§ The tasks
- a) Copy the passage of the table saw forum thread between "## toolguy1000 (Oct" and "saws internal components.", inclusive.
- b) In the table saw forum thread, list every username that appears as a post heading.
- c) According to Steve Neul in the table saw forum thread, what is the exact-I-cut?

1 5/8" looked a tad big. But maybe I measured small. Pretty close to 1 5/8", anyway. It was hard to see in the dark, with the cell light. If accuracy is important, I can measure in the morning. I tried to pop mine out but only one side would come loose.


----------



## knotscott (Nov 8, 2007)

That should clean up pretty nicely.....you'll be amazed at what's possible. Have fun! :thumbsup:


----------



## Steve Neul (Sep 2, 2011)

RobinDobbie said:


> 1 5/8" looked a tad big. But maybe I measured small. Pretty close to 1 5/8", anyway. It was hard to see in the dark, with the cell light. If accuracy is important, I can measure in the morning. I tried to pop mine out but only one side would come loose.


The exact-I-cut is a block to measure against instead of the blade when setting up the fence. A lot of people expecially in a industrial setting will measure against the saw blade with it running and I've seen some cut their tape measures too. With this device you can get a accurate measurement away from the blade. Like I said I have no use for this anymore and I think it would fit. Our measurements are only about a 1/32" different and I don't think sears made two different sizes.


----------



## toolguy1000 (Oct 4, 2012)

RobinDobbie said:


> I have a deep lust for a G0715P. Maybe I'll get one if I can't make this craftman sing like new. I don't see needing the blade guard with a crosscut sled.
> 
> and if you have to rip cut before you get that G0715?
> 
> ...


dry lube products are available almost everywhere. the drawback to things like like lithium grease and oil based products is that they attract saw dust and create gummy messes that impede the movement of the saws internal components.

§ Data

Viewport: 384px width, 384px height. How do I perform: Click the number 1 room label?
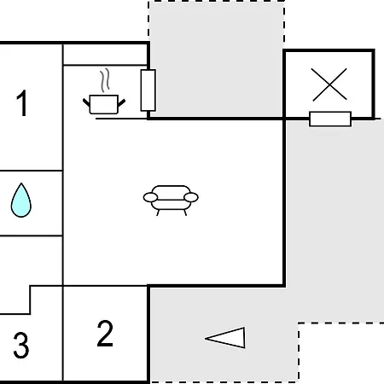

§ Answers to the problems
- a)
## toolguy1000 (Oct 4, 2012)

RobinDobbie said:


> I have a deep lust for a G0715P. Maybe I'll get one if I can't make this craftman sing like new. I don't see needing the blade guard with a crosscut sled.
> 
> and if you have to rip cut before you get that G0715?
> 
> ...


dry lube products are available almost everywhere. the drawback to things like like lithium grease and oil based products is that they attract saw dust and create gummy messes that impede the movement of the saws internal components.

- b)
knotscott
Steve Neul
toolguy1000

- c) It is a block to measure against instead of the blade when setting up the fence.